Bacaan
◆ ◆ ◆

Sifat–sifat Wajib Bagi Allah | Tauhid Asy'ariyah
Nama kitab: Terjemah Nuruzh Zhalam Syarah Aqidatul Awam, Nurudz Dholam, Nur al-Zholam
Nama kitab asal: Nur adz-Dzolam Syarah Aqidatul Awam
Nama lain kitab kuning: Hasyiyah al-Dasuqi
Ejaan lain: Noor -ul-Zalaam, Nuuruzh Zhalaam, Nur adz-Dzolam, Nuruzh Zholam, Nuruzh Zhalam, Nurud Dhalam
Pengarang: Syeikh Muhammad Nawawi Al-Bantani Al-Jawi
Nama yang dikenal di Arab: محمد بن عمر بن عربي بن علي نووي الجاوي أبو عبد المعطي
Kelahiran: 1813 M, Kecamatan Tanara, Banten
Meninggal: 1897 M, Mekkah, Arab Saudi
Penerjemah:
Bidang studi:Tauhid, Akidah Ahlussunnah Wal Jamaah (Aswaja) Asy'ariyah, ilmu kalam, ushuluddin.
Daftar Isi
4. NADZOM KEENAM, KETUJUH, DAN
KEDELAPAN
فَاللهُ مَوْجُـوْدٌ قَـدِيْمٌ بَاقِـي * مُخَالـِفٌ لِلْـخَـلْقِ بِاْلإِطْلاَقِ
[6] Allah adalah Yang Wujud, Qodim, Baqi, Mukholif Lil Kholqi secara mutlak,
وَقَـائِمٌ غَـنِيْ وَوَاحِـدٌ وَحَيّ * قَـادِرْ مُـرِيْـدٌ عَـالِمٌ
بِكُلِّ شَيْ
[7] yang memiliki Qiyam Bin Nafsi, Ghoni, Wahid, Hayyi, Qodir, Muriid, Alim
سَـمِـيْعٌ اْلبَصِـيْرُ وَالْمُتَكَلِّـمُ * لَهُ صِـفَاتٌ سَـبْعَـةٌ
تَـنْـتَظِمُ
[8] Saami', Bashir, Mutakallim
Allah memiliki
sifat-sifat yang berjumlah 7 (tujuh) yang terurutkan.
Syeh
Ahmad Marzuki menjelaskan bahwa ketika kamu ingin mengetahui
20 sifat yang wajib bagi Allah maka aku berkata kepadamu bahwa Allah adalah
Dzat Yang Wujud dan seterusnya.

◆ ◆ ◆

Baris Data
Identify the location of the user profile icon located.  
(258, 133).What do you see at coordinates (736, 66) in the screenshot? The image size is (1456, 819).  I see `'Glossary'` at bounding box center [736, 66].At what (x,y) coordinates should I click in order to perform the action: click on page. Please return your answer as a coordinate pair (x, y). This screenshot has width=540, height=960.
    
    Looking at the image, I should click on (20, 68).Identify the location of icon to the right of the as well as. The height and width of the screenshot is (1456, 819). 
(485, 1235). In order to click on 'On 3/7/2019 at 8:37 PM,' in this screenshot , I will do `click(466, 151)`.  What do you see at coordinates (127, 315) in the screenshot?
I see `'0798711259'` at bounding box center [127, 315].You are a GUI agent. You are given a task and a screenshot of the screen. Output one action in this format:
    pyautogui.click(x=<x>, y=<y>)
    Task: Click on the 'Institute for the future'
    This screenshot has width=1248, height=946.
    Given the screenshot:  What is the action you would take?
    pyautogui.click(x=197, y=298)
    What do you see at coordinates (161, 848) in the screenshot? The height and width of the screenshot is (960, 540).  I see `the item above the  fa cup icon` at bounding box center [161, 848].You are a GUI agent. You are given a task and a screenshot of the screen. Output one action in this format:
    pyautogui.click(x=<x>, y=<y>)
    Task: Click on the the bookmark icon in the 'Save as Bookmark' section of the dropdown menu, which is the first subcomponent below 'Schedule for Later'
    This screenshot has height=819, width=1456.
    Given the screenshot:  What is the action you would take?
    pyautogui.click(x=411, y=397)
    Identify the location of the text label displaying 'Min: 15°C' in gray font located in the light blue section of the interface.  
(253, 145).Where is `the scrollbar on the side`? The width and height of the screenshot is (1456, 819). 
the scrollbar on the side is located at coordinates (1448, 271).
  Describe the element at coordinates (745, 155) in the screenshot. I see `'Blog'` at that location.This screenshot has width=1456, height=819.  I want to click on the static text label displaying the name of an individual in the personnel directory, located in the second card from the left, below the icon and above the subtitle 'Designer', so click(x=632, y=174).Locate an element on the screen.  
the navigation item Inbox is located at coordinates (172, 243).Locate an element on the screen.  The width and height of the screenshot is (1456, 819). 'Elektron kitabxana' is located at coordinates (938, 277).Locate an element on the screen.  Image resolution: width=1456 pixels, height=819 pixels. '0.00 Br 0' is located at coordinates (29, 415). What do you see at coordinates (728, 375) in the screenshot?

◆ ◆ ◆

Deskripsi Soal
Jawablah pertanyaan berikut berdasarkan bacaan di atas.
1. Di mana dan pada tahun berapa pengarang kitab lahir?
2. Sifat apa saja yang disebutkan pada bait bernomor [8]?
3. Siapa yang menjelaskan cara mengetahui 20 sifat yang wajib bagi Allah?

Penyelesaian Soal
1. Di Kecamatan Tanara, Banten, pada tahun 1813 M.
2. Saami', Bashir, dan Mutakallim.
3. Syeh Ahmad Marzuki.